═══ EXTRACTED MATERIAL

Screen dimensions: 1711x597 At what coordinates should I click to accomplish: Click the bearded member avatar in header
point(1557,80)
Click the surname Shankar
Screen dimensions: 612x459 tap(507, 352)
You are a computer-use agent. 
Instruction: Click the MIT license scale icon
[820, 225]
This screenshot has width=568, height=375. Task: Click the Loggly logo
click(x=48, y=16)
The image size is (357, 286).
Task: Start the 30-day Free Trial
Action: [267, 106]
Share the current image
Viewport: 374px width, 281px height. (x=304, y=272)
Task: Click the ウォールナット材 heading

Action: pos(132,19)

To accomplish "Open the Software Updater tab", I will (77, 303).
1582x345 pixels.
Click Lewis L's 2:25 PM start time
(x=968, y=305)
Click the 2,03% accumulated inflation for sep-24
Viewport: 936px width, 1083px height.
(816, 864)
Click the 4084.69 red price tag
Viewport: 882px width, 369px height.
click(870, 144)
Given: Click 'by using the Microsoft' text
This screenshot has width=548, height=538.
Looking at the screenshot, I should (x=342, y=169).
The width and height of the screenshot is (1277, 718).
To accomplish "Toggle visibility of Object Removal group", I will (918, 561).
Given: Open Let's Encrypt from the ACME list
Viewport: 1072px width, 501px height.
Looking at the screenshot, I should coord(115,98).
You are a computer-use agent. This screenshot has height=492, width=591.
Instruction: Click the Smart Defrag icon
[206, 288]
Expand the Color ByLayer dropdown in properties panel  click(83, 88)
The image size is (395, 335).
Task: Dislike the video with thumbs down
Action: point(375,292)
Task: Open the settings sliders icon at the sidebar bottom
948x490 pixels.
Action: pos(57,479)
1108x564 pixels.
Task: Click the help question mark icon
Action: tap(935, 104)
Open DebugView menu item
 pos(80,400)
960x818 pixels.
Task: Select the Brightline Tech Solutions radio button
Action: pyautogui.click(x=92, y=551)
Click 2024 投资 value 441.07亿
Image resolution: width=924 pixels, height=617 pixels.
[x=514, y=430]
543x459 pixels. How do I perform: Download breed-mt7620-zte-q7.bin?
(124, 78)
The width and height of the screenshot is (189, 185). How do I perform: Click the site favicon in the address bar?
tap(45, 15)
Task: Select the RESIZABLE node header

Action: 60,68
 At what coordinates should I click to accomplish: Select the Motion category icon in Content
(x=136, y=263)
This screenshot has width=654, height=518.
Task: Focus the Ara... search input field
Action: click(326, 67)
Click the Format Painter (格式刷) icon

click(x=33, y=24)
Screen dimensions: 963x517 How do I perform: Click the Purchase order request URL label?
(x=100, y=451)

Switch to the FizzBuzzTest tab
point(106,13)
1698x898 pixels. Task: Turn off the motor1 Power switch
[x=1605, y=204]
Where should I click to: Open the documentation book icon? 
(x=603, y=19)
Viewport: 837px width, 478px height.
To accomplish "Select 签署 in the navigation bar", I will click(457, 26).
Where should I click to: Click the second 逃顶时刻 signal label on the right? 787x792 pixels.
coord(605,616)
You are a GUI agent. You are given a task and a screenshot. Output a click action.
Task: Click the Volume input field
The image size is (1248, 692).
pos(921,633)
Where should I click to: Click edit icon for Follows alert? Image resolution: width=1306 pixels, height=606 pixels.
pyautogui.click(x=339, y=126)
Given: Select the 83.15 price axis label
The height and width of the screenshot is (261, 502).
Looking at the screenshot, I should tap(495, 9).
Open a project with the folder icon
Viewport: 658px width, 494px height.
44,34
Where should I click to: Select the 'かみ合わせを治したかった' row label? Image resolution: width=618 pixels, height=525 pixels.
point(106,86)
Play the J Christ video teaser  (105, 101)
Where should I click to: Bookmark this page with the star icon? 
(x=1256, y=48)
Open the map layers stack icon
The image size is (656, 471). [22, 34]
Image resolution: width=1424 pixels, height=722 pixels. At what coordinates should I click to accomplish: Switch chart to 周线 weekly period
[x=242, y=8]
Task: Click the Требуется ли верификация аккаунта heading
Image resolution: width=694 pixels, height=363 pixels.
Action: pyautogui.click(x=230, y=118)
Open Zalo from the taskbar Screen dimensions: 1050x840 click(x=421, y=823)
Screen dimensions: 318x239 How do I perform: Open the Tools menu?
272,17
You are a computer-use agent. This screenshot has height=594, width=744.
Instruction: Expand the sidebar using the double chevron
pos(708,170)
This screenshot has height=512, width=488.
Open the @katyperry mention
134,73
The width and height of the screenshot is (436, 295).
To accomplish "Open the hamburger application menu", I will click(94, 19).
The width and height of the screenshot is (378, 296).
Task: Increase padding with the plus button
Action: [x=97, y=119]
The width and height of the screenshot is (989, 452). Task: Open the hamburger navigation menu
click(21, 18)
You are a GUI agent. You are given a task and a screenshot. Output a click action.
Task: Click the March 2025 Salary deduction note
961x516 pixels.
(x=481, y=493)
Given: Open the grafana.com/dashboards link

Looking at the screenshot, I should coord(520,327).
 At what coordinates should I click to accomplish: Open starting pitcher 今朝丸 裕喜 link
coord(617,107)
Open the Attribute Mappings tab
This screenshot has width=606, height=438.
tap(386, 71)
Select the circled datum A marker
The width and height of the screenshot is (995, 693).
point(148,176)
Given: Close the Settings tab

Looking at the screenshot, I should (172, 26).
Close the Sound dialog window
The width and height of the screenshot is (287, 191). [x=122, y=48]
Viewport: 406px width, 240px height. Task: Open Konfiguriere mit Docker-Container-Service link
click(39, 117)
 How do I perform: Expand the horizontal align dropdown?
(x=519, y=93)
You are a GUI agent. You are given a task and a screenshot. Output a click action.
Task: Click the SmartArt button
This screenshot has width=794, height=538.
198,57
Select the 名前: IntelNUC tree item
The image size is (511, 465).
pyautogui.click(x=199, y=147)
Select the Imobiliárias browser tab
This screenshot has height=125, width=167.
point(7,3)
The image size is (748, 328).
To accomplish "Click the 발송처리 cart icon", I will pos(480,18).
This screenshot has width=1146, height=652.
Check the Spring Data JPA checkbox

══════

§ DIRECTIONS: Lines above that have "computer": copy each of them.

§ RESULT OF THIS EXERCISE:
You are a computer-use agent. 
You are a computer-use agent. This screenshot has height=492, width=591.
You are a computer-use agent. This screenshot has height=594, width=744.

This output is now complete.